*Task prompt:*
Leaving the pictures aside, transcribe only and exactly the lines from the one with "The image size is (1641, 731)." through the end of the entries, both included.

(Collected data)
****************************************

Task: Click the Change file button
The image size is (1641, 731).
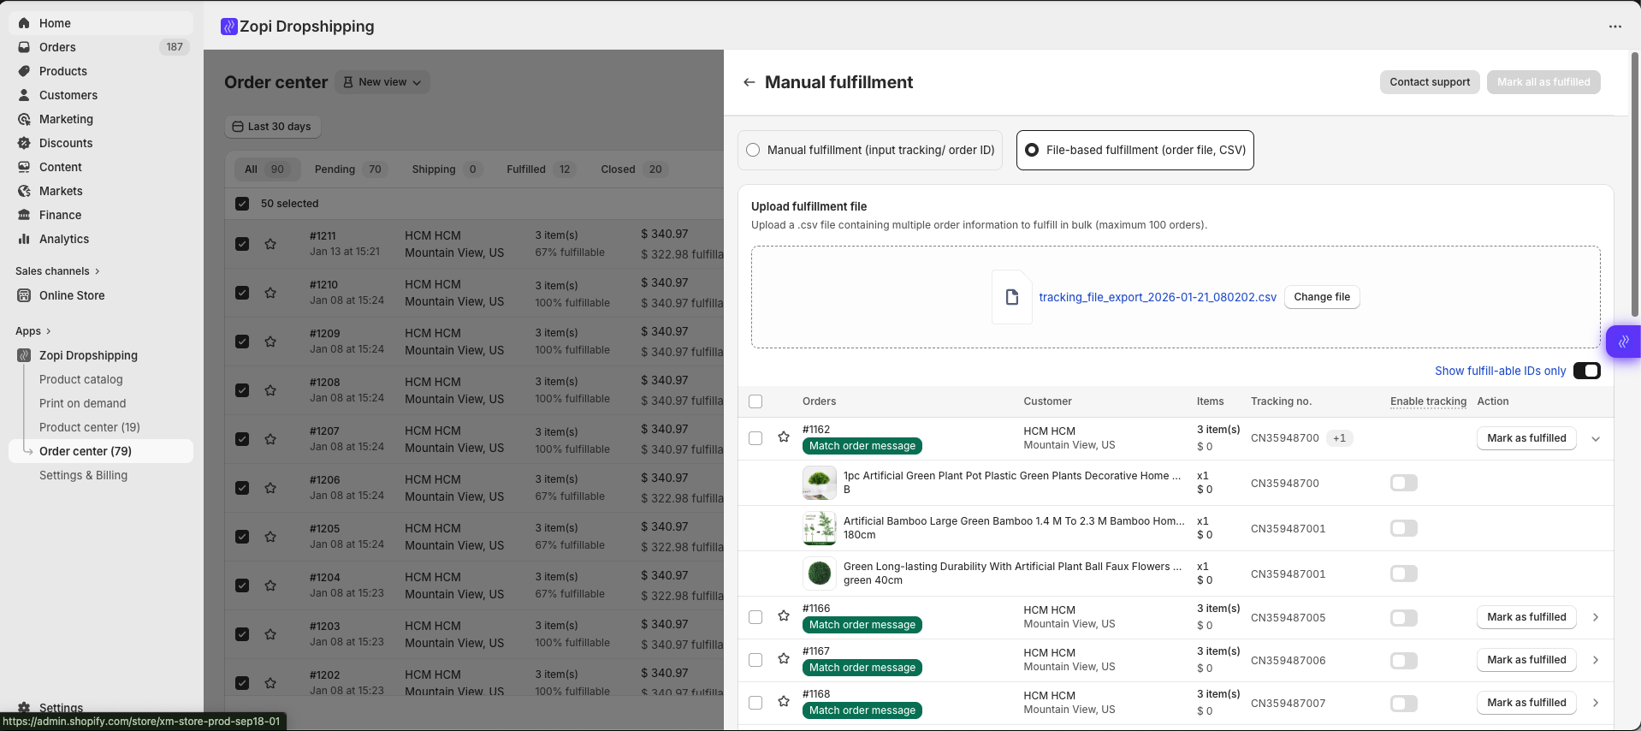Action: tap(1321, 297)
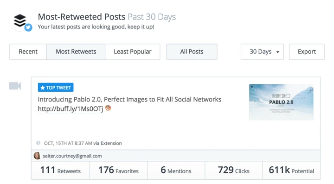Click the 111 Retweets stat
Image resolution: width=334 pixels, height=184 pixels.
point(60,170)
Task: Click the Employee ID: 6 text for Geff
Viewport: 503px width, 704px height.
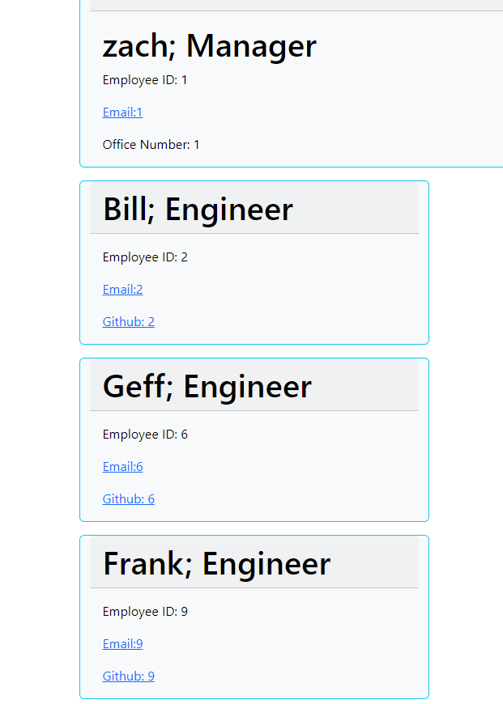Action: (145, 434)
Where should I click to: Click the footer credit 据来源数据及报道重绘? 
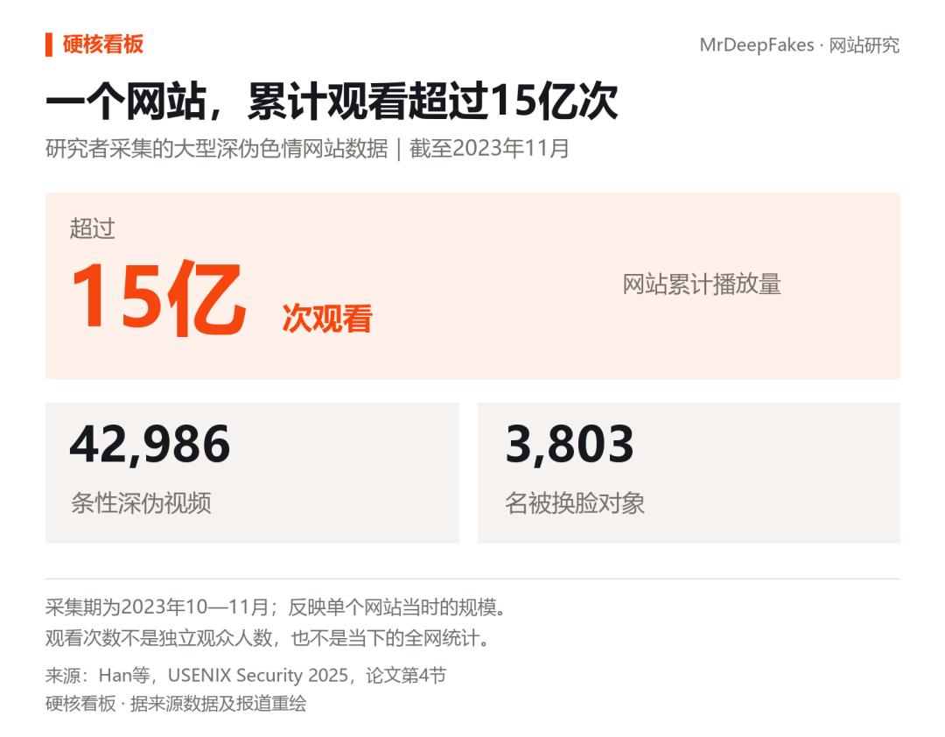218,703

****************************************

*Response:*
The image size is (1641, 731).
Action: tap(1321, 297)
Click the 111 Retweets stat
Image resolution: width=334 pixels, height=184 pixels.
point(60,170)
Task: Click the Employee ID: 6 text for Geff
Viewport: 503px width, 704px height.
Action: (145, 434)
Where should I click to: Click the footer credit 据来源数据及报道重绘? 
218,703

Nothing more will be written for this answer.